I remember wandering through dusty, sleepy department stores on Nanjing Road. I found the electronics counter tucked away on the 2nd or 3rd floor. A small box caught my eye. It looked a little like the Gameboy I’d left at home. I was delighted to discover that it was an unlicensed implementation of Tetris that I could almost fit in my pocket.
From Shanghai, we set out across what felt like a very broad swath of Eastern China by hard-seat train. My only memory of Shanghai’s main train station is one of low ceilings, signs showing that explosives and fireworks were prohibited on trains and big X-Ray machines for EVERY piece of luggage. The security staff gestured that we didn’t need to scan our bags and just waved us through.
The second time I was in Shanghai was Christmas 2010. Kaia and I flew into the giant super-modern PuDong airport. From there, we paid a pittance to take the Maglev train into downtown PuDong – the mega-city that the Chinese government built by fiat in what had basically been rice paddies on my first trip to Shanghai.
We stayed at what was nominally a new-construction Sheraton in Pudong. They upgraded us to a two-room suite on a high floor with a glorious view of the bridges spanning the river and the Bund.
At one point, I went looking for ‘interesting’ electronics. The recommendation I got put me at what I can only describe as an electronics fake market. I was looking for an interesting Android tablet or something. When I asked about Android phones, I was handed an ‘Android iPhone! Dual-SIM!’ – It looked sort of like an iPhone. The OS it was running was a dumbphone OS upgraded with ripped icons from iOS and support for a resistive touchscreen. The only Android 2.x tablet I was shown…did not boot. Nor did any of the 4 others they took out of plastic wrap to try to demo. Eventually, the salesperson apologized and said she couldn’t show me a working one. In general, though, there was relatively wide availability of high-end tech. When we visited the Super Brand Mall, Best Buy had the relatively complete, if uninspiring selection of gear you’d expect to find at a Best Buy. An underground Apple Store (that wouldn’t look out of place in New York or San Francisco) was situated in the next mall over. Across the street from the two malls was the Oriental Pearl TV Tower. Underneath the tower was a sort of awesome but incredibly kitschy museum of the history of Shanghai.
Locals were fairly brand-conscious. Sure, I was offered a fake Rolex, but the tout offering it had stationed himself in front of the Rolex shop on Nanjing Road, a few blocks from American Apparel’s China flagship store.
The phrase I use to sum up my impressions of late 2010 Shanghai is ‘Starbucks across the street from another Starbucks.’

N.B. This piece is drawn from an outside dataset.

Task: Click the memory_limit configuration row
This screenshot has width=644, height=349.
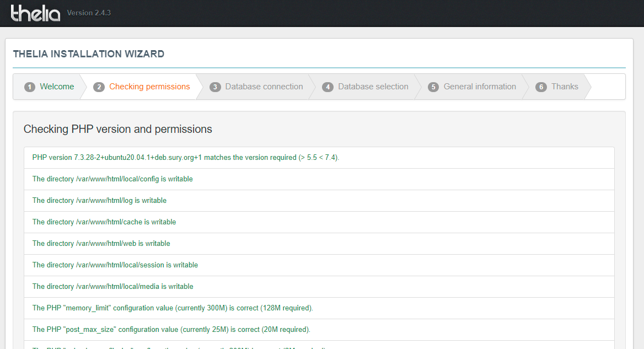Action: [319, 308]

But this was supposed to be my 2013 Shanghai travelogue.
The view from the airport lounge where I scrambled to install Chrubuntu on my Chromebook.
I’m going to skip over the gory details of my IT setup for this trip — that’s a subject for another post. The very short version is that I arrived with a Google-flavored HTC One with my regular T-Mobile SIM and an ARM Chromebook running Chrubuntu. On my phone, I had access to Twitter and Foursquare. Both devices were signed into a throwaway Google account.
I arrived, somewhat bedraggled, at PuDong airport. I turned on my phone and was greeted by an SMS telling me that international data roaming in China would be rate-limited to EDGE speeds but would be free. Yay T-Mobile!
The next thing my phone told me was that in the 14 hours I’d been offline on my way to china, updates for a dozen or so Google apps had been uploaded to the Play Store. It was almost certainly a coincidence.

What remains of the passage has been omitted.